‘Nothing.’
Her mum shook her head. ‘I thought it was Gemma but you said that was done with and if anything you’ve been worse since you got back.’
‘I’m just not sure what I’m going to do next.’
‘You’re sure you can’t go back to this place?’ Her mother had her phone out again, Instagram open on the Highland Cookery School page. ‘It looks like they put on a good spread.’
Jodie watched the reel. Christmas dinner in the small hall, by the looks of things. That must mean they’d finished clearing all the stuff out of the ballroom corridor. That was good. Everyone was smiling and chatting. Anna, Nina, Darcy, even Veronica was tolerating a paper cracker crown. Jodie felt a pull. She ought to be there. Finally the camera panned round and lingered, just for a moment, over a less smiling face. ‘Pavel.’ The name was out of her lips before she had the chance to check herself.
‘Right. So is that who you’re pining over?’
Jodie wanted to protest that she wasn’t pining. She knew she’d been nothing but trouble to her parents growing up and she had been determined not to cause them any more worry. At the same time the effort of constantly presenting a happy face to the world – less successfully than she thought she had, it turned out – was exhausting. ‘Yes,’ she whispered.
‘He means something to you?’
‘Meant. I messed it up.’
‘I’m sure you didn’t…’ her mother started.
‘I did. I really did this time. It wasn’t like Gemma.’ Jodie hadn’t admitted this out loud yet. ‘I think you were right about her. Partly at least. I don’t think she actually liked me, and I ended up not liking myself either.’
‘And that made you think you must be very lucky to have her?’
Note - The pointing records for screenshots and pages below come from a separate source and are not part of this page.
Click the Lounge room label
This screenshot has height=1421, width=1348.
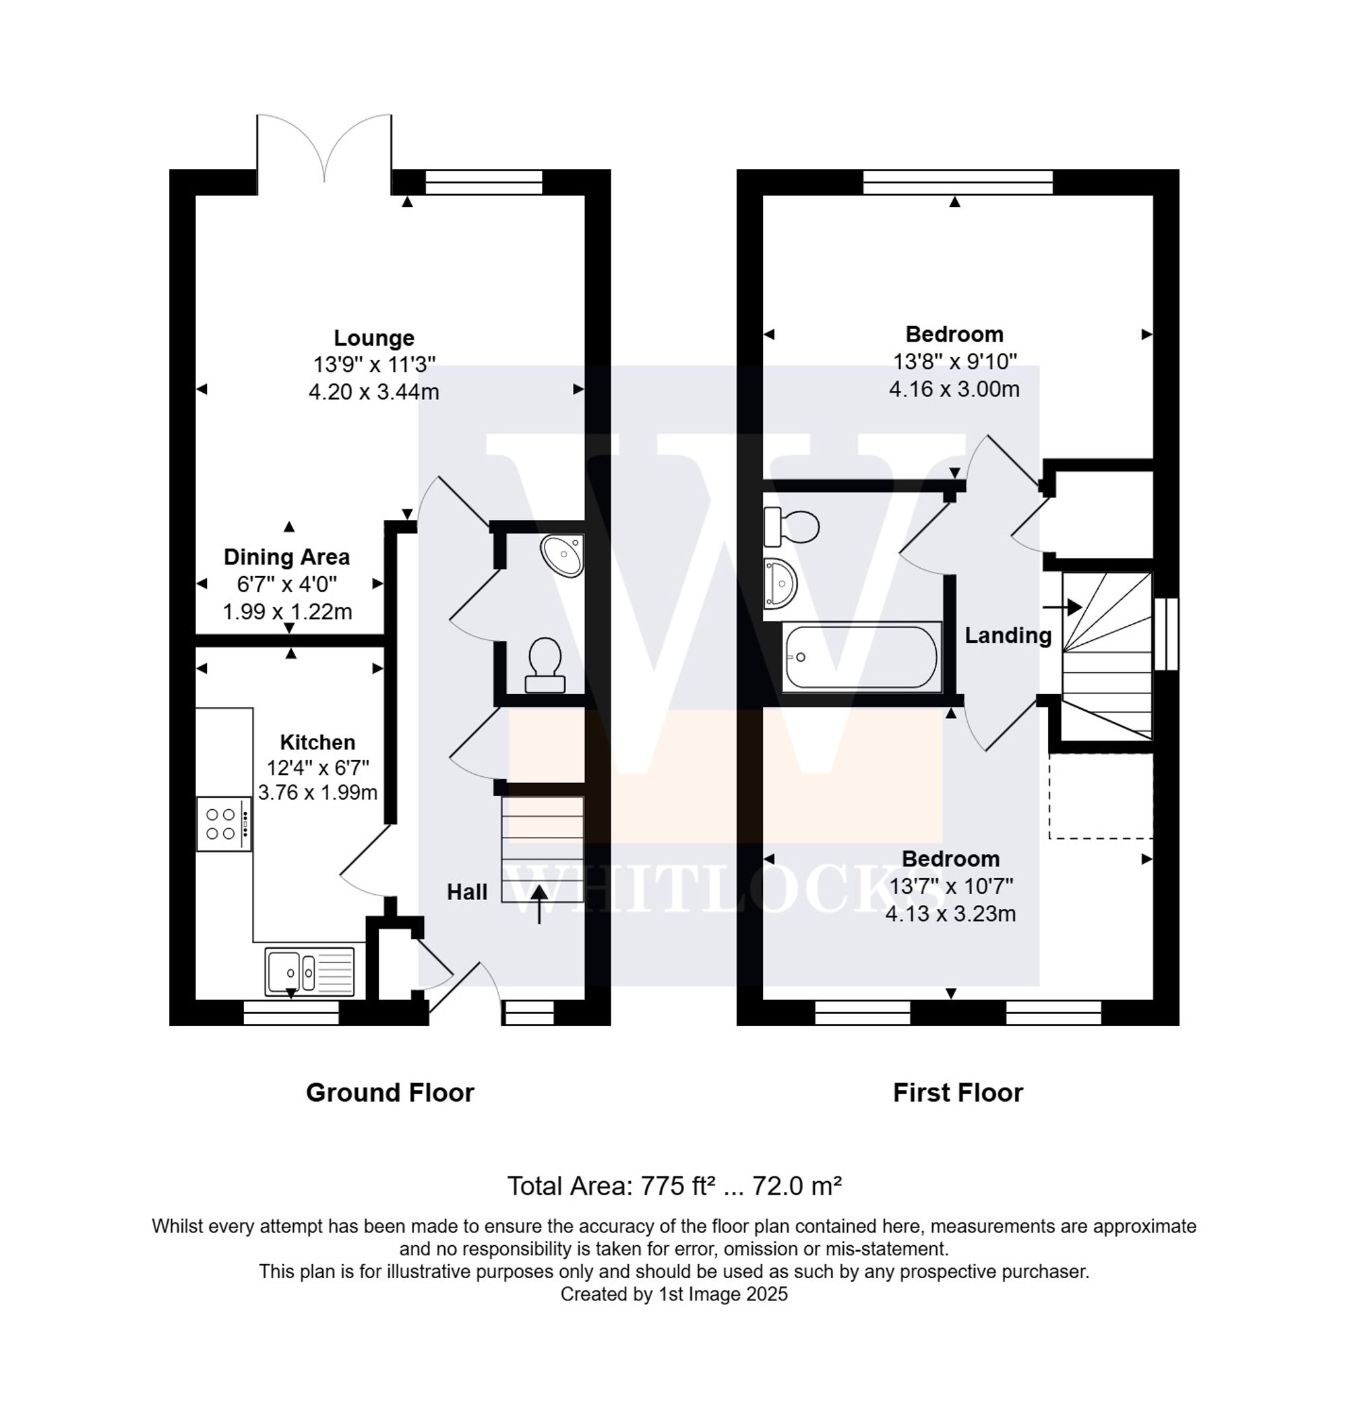[x=373, y=338]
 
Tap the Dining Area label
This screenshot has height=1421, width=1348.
[x=286, y=557]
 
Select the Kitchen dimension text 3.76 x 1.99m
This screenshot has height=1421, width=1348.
[x=317, y=792]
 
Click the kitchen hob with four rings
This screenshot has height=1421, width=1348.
[x=224, y=824]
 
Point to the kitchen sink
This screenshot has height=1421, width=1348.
[x=309, y=972]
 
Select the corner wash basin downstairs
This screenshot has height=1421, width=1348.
[x=564, y=555]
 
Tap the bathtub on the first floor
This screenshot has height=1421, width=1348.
[x=861, y=658]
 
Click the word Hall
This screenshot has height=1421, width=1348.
[x=467, y=892]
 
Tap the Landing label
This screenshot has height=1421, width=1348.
[x=1008, y=635]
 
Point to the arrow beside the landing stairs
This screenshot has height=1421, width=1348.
[x=1062, y=607]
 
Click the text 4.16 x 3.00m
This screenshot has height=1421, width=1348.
[x=954, y=389]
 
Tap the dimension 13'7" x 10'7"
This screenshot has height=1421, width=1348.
[x=950, y=887]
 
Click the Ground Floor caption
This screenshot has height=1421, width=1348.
[x=390, y=1093]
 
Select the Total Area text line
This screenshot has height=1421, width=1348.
[x=674, y=1185]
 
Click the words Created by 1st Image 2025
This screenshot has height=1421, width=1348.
[x=674, y=1294]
‘Something like that.’ Her heart wasn’t with Gemma any more. ‘Pavel wasn’t like that. He’s kind and…’ Jodie thought back. There were some memories that weren’t for her mother’s consumption. ‘Strong and he made me feel capable somehow.’ She shook her head. ‘That sounds silly.’
‘That sounds lovely,’ her mother responded. ‘So what happened? Did he break up with you? Do you need me to go round to his house and tell him off? Cos I will, you know.’
Jodie didn’t doubt it. What she’d done was too big, too awful, to explain. ‘I wasn’t honest with him. I was pretending to be something I’m not.’
‘What?’
‘I don’t know. A proper grown-up.’
‘Nobody’s a proper grown-up. We’re all pretending. That doesn’t count.’
‘Sensible then. Responsible.’
‘You’re perfectly responsible.’
Recent behaviour would seem to contradict that conclusion. ‘I’m not. I’m scatty.’ There was Gemma’s word again. ‘I forget arrangements. I don’t think ahead. I’m messy…’
Her mother closed her eyes. ‘I mean, you do forget plans sometimes. And you attract mess like nobody I’ve ever seen, but then other times you can concentrate so deeply and create wonderful things. Like when you’re drawing. And really I don’t think you can drive someone away by being a bit disorganised.’
Her mum didn’t understand. ‘Gemma said I was impossible to live with.’
‘And this Pavel isn’t Gemma.’
‘She wasn’t as bad as you think.’ Jodie’s answer hung in the air between them. ‘She wanted me to do better. She…’ Jodie stopped. She sounded familiar. ‘She saw my potential.’ It was like she’d heard this speech before. ‘She liked things a certain way and… I sound like Fiona.’
‘Who?’
‘Someone from Scotland. She used to talk about her boss like that. He was a dick.’
Jodie’s mum nodded.
‘I thought you loved Gemma.’
‘What was I going to say? I think your girlfriend is a manipulative cow?’